> _Aim_:
Reproduce the rows below from the line containing "Task: Select the 股东总户数 radio button" up to and including the line containing "[x=131, y=573]", requests included, and increase each coordinate in the answers by 17. Give only those lines.

[begin Items]

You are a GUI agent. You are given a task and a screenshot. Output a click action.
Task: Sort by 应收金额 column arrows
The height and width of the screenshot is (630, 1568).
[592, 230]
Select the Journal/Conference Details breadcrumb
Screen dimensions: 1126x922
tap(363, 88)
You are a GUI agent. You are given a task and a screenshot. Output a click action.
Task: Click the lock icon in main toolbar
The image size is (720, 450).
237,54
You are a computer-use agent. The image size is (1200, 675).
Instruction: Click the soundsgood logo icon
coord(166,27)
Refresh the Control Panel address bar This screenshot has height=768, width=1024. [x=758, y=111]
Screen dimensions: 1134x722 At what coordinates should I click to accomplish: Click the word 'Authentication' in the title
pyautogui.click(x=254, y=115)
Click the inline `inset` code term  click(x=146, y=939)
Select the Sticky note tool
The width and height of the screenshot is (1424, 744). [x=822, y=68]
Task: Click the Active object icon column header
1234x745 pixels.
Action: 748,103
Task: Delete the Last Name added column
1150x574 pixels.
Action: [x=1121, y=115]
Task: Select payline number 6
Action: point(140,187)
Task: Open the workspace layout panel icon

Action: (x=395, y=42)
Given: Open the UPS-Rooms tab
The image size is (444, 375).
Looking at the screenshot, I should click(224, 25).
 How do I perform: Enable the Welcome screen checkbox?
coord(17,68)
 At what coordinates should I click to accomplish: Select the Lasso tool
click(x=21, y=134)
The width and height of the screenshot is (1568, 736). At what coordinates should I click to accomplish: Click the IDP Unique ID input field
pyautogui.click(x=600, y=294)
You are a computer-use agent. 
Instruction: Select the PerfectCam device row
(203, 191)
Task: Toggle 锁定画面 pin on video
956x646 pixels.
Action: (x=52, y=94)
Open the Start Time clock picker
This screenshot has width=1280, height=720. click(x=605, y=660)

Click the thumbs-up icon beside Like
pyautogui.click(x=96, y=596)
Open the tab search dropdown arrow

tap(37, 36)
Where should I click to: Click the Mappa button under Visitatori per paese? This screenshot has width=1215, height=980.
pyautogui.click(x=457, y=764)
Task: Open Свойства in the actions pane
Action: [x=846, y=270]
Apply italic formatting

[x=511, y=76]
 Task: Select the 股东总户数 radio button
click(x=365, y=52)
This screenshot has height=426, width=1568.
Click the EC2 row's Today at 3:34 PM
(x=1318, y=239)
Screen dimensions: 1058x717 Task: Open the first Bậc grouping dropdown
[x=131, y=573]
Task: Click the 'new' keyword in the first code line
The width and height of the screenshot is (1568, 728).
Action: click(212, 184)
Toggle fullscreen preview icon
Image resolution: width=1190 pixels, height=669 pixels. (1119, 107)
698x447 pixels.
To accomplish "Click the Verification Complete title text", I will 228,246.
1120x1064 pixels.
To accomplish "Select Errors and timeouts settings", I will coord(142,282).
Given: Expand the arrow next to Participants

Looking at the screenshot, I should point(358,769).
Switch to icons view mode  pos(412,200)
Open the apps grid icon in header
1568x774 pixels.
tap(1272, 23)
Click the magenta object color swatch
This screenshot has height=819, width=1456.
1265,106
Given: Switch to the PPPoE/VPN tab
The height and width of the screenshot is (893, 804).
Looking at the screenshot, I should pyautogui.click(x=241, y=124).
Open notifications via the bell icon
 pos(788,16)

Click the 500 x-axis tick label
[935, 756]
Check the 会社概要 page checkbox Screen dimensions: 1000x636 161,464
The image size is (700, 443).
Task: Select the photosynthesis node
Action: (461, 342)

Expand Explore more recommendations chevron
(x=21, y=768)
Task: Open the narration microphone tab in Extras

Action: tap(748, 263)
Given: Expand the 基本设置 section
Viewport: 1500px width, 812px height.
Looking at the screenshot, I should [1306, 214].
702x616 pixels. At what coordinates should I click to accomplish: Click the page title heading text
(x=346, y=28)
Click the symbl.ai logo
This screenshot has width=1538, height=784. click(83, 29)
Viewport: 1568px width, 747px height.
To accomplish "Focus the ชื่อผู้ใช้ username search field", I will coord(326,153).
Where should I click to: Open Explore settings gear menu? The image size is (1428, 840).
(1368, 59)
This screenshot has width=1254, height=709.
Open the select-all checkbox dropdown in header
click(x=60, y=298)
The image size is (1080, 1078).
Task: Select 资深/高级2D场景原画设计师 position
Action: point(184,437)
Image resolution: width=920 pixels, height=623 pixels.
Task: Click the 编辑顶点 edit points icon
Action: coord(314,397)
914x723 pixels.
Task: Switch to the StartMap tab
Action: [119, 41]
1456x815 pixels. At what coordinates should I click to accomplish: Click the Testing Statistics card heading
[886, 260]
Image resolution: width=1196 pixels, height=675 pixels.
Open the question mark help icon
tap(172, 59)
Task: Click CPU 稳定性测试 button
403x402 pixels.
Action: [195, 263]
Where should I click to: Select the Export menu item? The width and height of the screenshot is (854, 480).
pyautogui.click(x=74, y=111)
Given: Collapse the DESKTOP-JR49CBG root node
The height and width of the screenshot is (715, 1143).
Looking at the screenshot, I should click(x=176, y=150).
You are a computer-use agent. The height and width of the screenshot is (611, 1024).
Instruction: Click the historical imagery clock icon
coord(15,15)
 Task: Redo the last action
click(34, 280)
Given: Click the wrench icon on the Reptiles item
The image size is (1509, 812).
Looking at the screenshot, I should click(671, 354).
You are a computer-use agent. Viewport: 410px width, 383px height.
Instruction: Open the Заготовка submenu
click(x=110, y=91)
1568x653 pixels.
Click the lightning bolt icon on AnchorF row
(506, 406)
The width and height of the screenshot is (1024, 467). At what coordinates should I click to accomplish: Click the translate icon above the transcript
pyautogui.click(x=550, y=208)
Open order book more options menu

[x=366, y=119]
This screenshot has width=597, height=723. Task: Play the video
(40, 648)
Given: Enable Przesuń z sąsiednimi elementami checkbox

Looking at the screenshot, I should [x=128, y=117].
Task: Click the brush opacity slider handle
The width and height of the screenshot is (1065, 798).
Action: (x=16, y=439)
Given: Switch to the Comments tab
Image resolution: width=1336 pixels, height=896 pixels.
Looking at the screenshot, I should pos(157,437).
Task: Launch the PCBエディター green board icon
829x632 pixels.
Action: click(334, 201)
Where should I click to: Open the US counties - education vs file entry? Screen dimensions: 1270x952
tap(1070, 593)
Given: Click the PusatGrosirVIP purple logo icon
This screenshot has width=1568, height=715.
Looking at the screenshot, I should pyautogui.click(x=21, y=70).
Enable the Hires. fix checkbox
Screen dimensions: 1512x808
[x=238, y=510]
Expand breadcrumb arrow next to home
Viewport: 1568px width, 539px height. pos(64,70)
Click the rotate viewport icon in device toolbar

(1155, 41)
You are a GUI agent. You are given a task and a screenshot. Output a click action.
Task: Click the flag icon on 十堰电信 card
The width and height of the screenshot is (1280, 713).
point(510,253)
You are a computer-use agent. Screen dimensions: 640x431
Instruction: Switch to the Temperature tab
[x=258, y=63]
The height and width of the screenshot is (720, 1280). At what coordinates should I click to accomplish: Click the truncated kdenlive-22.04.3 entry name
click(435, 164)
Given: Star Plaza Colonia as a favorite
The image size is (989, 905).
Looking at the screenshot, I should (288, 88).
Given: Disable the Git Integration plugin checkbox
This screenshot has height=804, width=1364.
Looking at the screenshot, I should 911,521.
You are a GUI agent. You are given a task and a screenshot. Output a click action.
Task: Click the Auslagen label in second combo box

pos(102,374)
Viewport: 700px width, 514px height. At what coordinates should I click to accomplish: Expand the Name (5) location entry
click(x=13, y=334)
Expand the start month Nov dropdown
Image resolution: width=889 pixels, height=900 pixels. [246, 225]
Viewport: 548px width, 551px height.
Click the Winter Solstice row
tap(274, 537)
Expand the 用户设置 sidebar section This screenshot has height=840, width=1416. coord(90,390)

[end Items]

> _Task answer_:
 Task: Select the 股东总户数 radio button
click(x=382, y=69)
This screenshot has height=426, width=1568.
Click the EC2 row's Today at 3:34 PM
(x=1335, y=256)
Screen dimensions: 1058x717 Task: Open the first Bậc grouping dropdown
[x=148, y=590]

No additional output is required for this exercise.